>> Begin Provided passage
# wet sanded the marmite car



## Aaran (Sep 18, 2007)

wee what a fun day. worth it, dare not take off any more peel than this, but the painters put 3 thick coats of clear on for me to play with 

blocked down with 2000 wet and dry. (twice in some places)

tip for anyone doing this, get a squeegie and wipe the pannel off every 10 sanding strokes or so, you can see where the peel is as its still shiny. keep going until its flat.

i hit mine with farcela's g3, which is a pretty heavy dimishing abrasiave. very good stuff, removed all 2000 marks within 2 hits (on a soft polishing/finishing grade pad). very little go's a long way. just mist the pad and part of the pannel with water, use about a pound size blob and it will do a 3 foot by 3 foot section no problems. work until almost dry then mist again with water.

shame i have to re-polish this in a few months time as the paint will still be shrinking and im going to end up with one or two sanding marks coming back (joys of fresh paint)


----------



## Dave KG (Feb 23, 2006)

Definite improvement to the level of OP! Night and day, infact.


----------



## Aaran (Sep 18, 2007)

ya, only took me 8 hours for that side. only the other side to do and the bumpers, then DONE. 

spent the rest of my money getting it up to 200whp figures and finishing off the suspension etc etc. cant wait until later in the year then i can lavish out some money and get some zanio


----------



## Mr Face (Jan 22, 2009)

Marmite is ace:thumb:

Great work, that looked like a real handfull :wall:. Hats off to you :wave:


----------



## notsosmall (Sep 13, 2008)

Good work :thumb: 

Massive difference


----------



## Chris424 (Dec 5, 2007)

Wow!
>> End Provided passage
>> Begin Collected data
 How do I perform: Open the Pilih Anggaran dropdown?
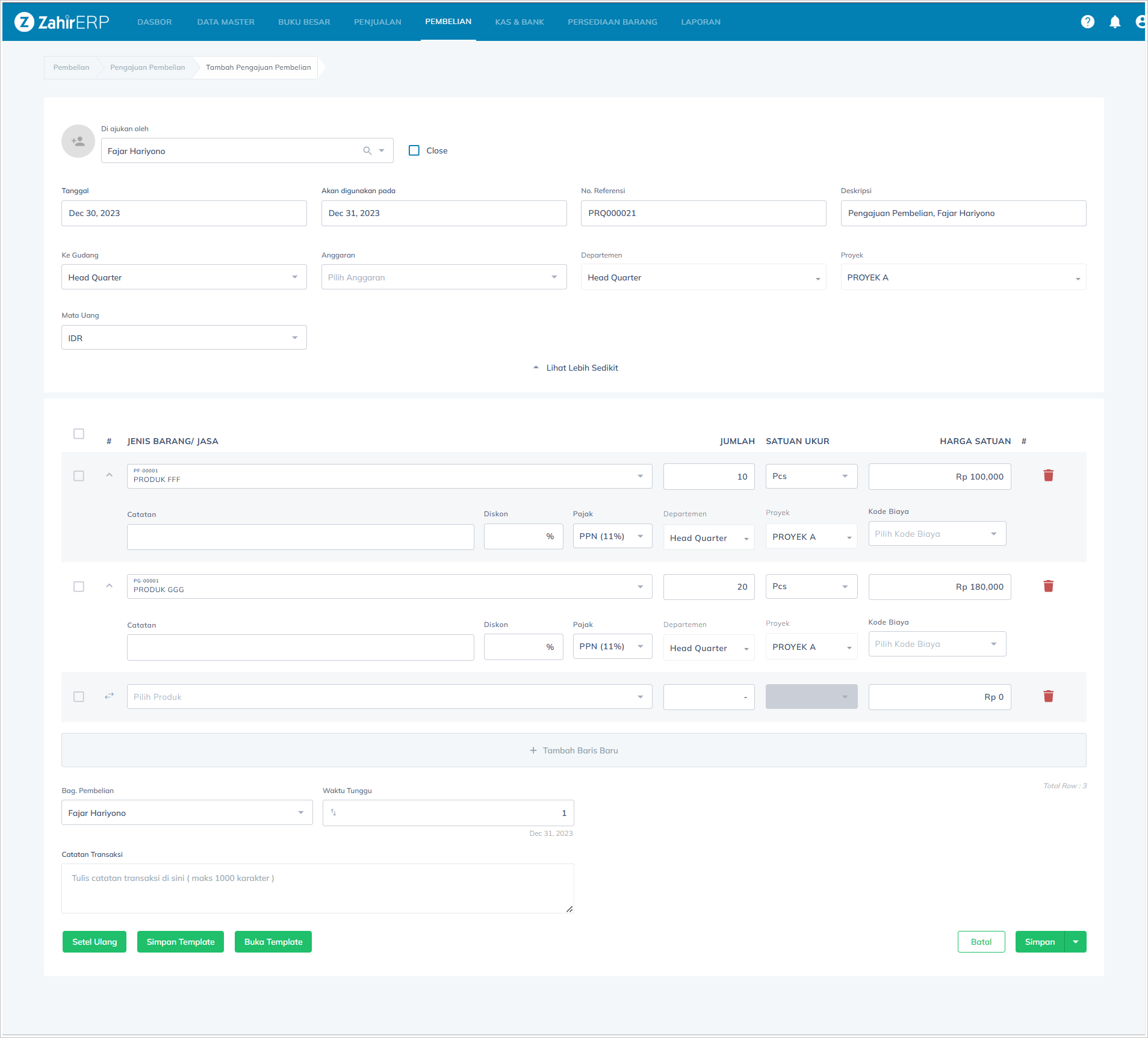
>> End Collected data
■ **Task to carry out**: Repeat verbatim the stretch of the wet-sanding thread from "tip for anyone" through "(Feb 23, 2006)". The listing comes from a source separate from the wet-sanding thread.

■ **Output of the task**:
tip for anyone doing this, get a squeegie and wipe the pannel off every 10 sanding strokes or so, you can see where the peel is as its still shiny. keep going until its flat.

i hit mine with farcela's g3, which is a pretty heavy dimishing abrasiave. very good stuff, removed all 2000 marks within 2 hits (on a soft polishing/finishing grade pad). very little go's a long way. just mist the pad and part of the pannel with water, use about a pound size blob and it will do a 3 foot by 3 foot section no problems. work until almost dry then mist again with water.

shame i have to re-polish this in a few months time as the paint will still be shrinking and im going to end up with one or two sanding marks coming back (joys of fresh paint)


----------



## Dave KG (Feb 23, 2006)